▶ _Supplied passage_:
In technique on September 15, 2009 at 1:26 pm

in a small kitchen, i don’t have enough room for tons of gadgets. (i’ve also not had a bridal shower or a wedding, so i’m at a distinct disadvantage when it comes to kitchen gadgets. although i do have a kitchen aid mixer. so there.) without tons of gadgets, though, sometimes you have to be resourceful.

for example, i don’t have a salad spinner. (you know – to get your leafy vegetables dry after you wash them. there’s nothing worse than a wet salad, am i right?)

besides drying lettuce, a salad spinner would be helpful when making cabbage slaw. for the best slaw, slice your cabbage, put it in a strainer, salt it HEAVILY and let it sit for about an hour to drain. i know this sounds annoying and goes against one of our main principles here at icf (quick), but believe me, it’s an important step for crispy, flavorful slaw.

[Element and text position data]
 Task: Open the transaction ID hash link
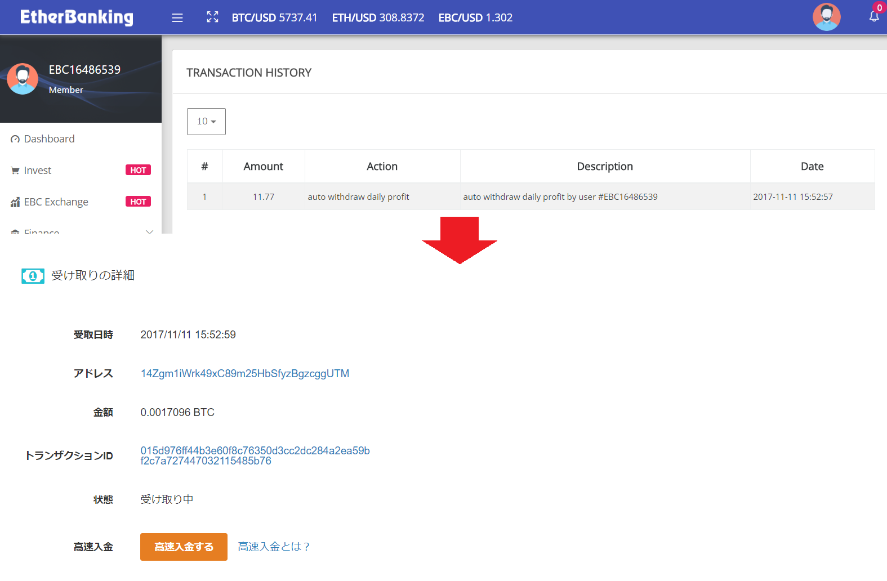coord(255,456)
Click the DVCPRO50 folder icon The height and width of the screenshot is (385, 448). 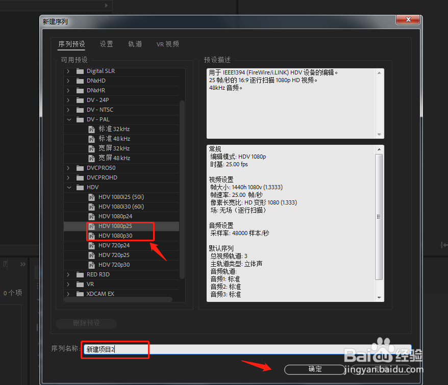[80, 168]
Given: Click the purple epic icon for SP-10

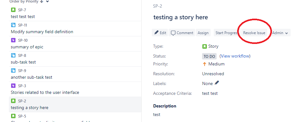Looking at the screenshot, I should (x=13, y=40).
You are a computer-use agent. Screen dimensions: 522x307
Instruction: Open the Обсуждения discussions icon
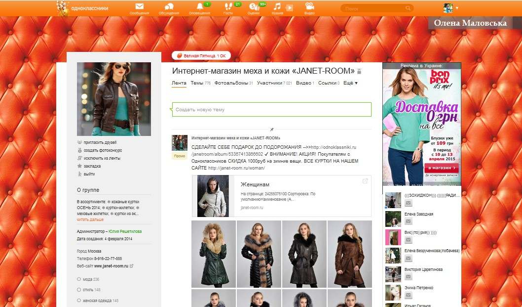pyautogui.click(x=169, y=6)
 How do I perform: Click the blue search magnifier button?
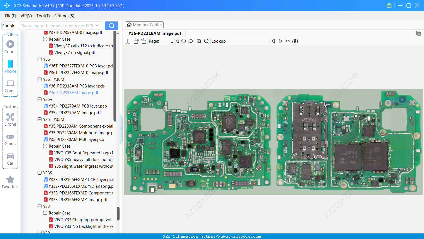pyautogui.click(x=111, y=25)
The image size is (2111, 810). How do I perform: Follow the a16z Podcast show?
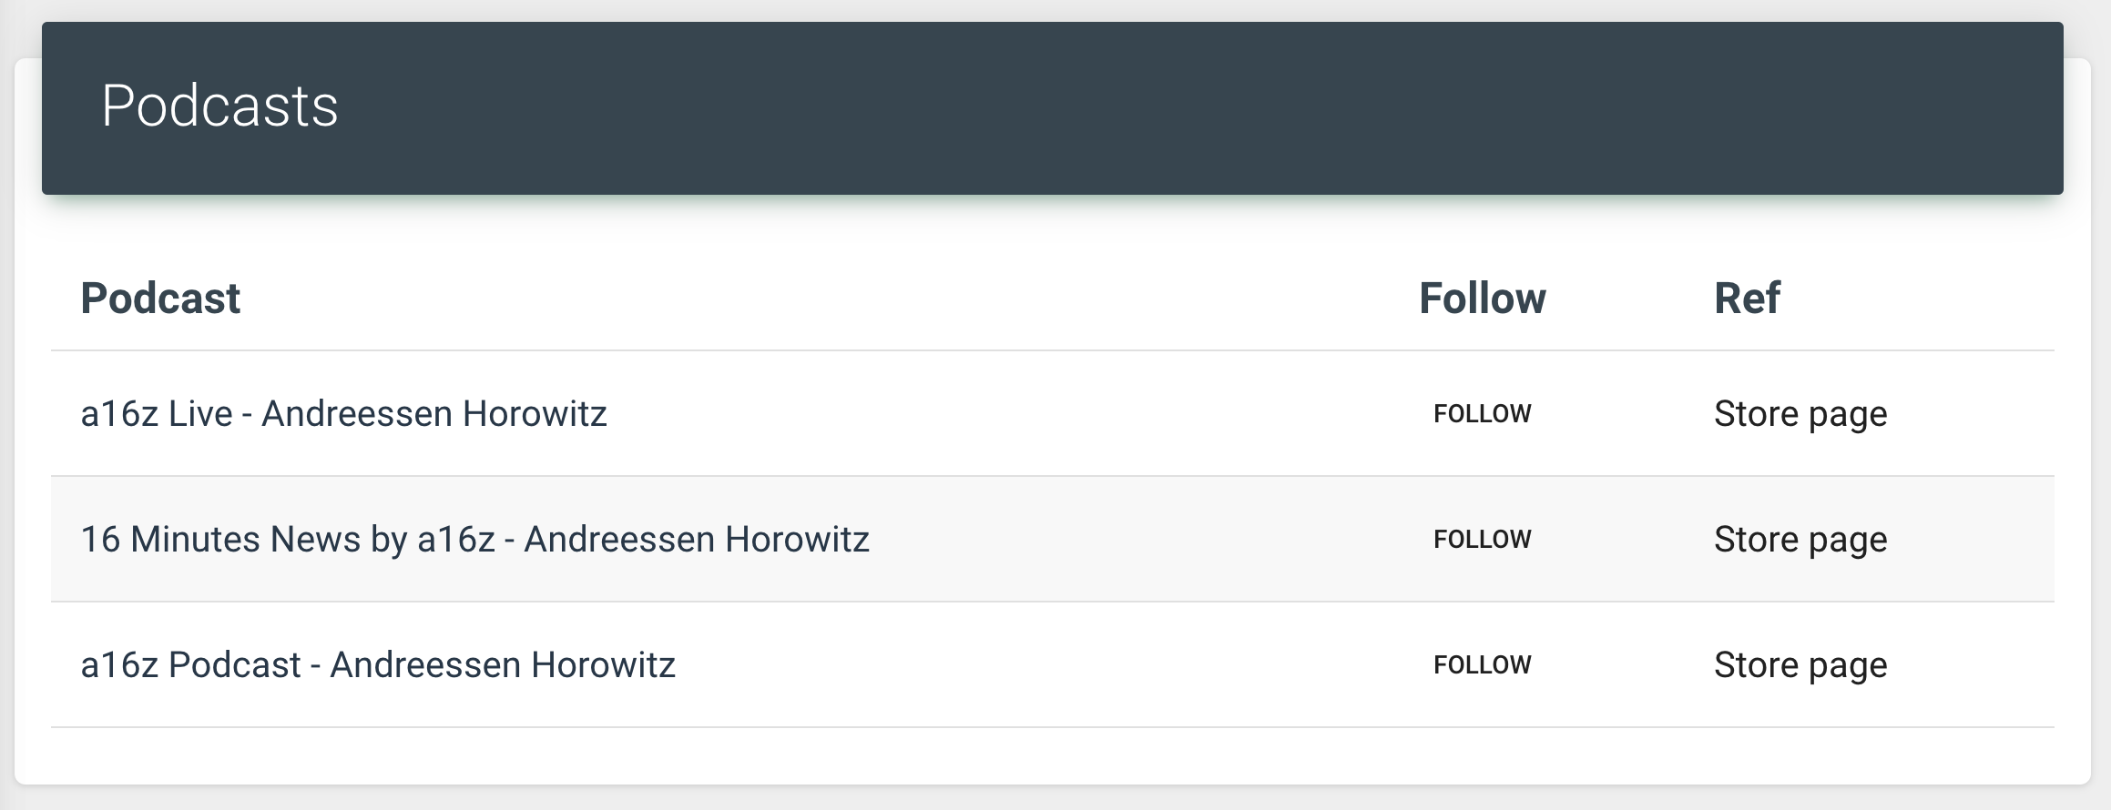[1482, 665]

▶ _Aim_:
Update everything in the kitchen gadgets post from "In technique on" down to "crispy, flavorful slaw.", putting "lettuce dryer" wherever "salad spinner" appears.

▶ _Worked solution_:
In technique on September 15, 2009 at 1:26 pm

in a small kitchen, i don’t have enough room for tons of gadgets. (i’ve also not had a bridal shower or a wedding, so i’m at a distinct disadvantage when it comes to kitchen gadgets. although i do have a kitchen aid mixer. so there.) without tons of gadgets, though, sometimes you have to be resourceful.

for example, i don’t have a lettuce dryer. (you know – to get your leafy vegetables dry after you wash them. there’s nothing worse than a wet salad, am i right?)

besides drying lettuce, a lettuce dryer would be helpful when making cabbage slaw. for the best slaw, slice your cabbage, put it in a strainer, salt it HEAVILY and let it sit for about an hour to drain. i know this sounds annoying and goes against one of our main principles here at icf (quick), but believe me, it’s an important step for crispy, flavorful slaw.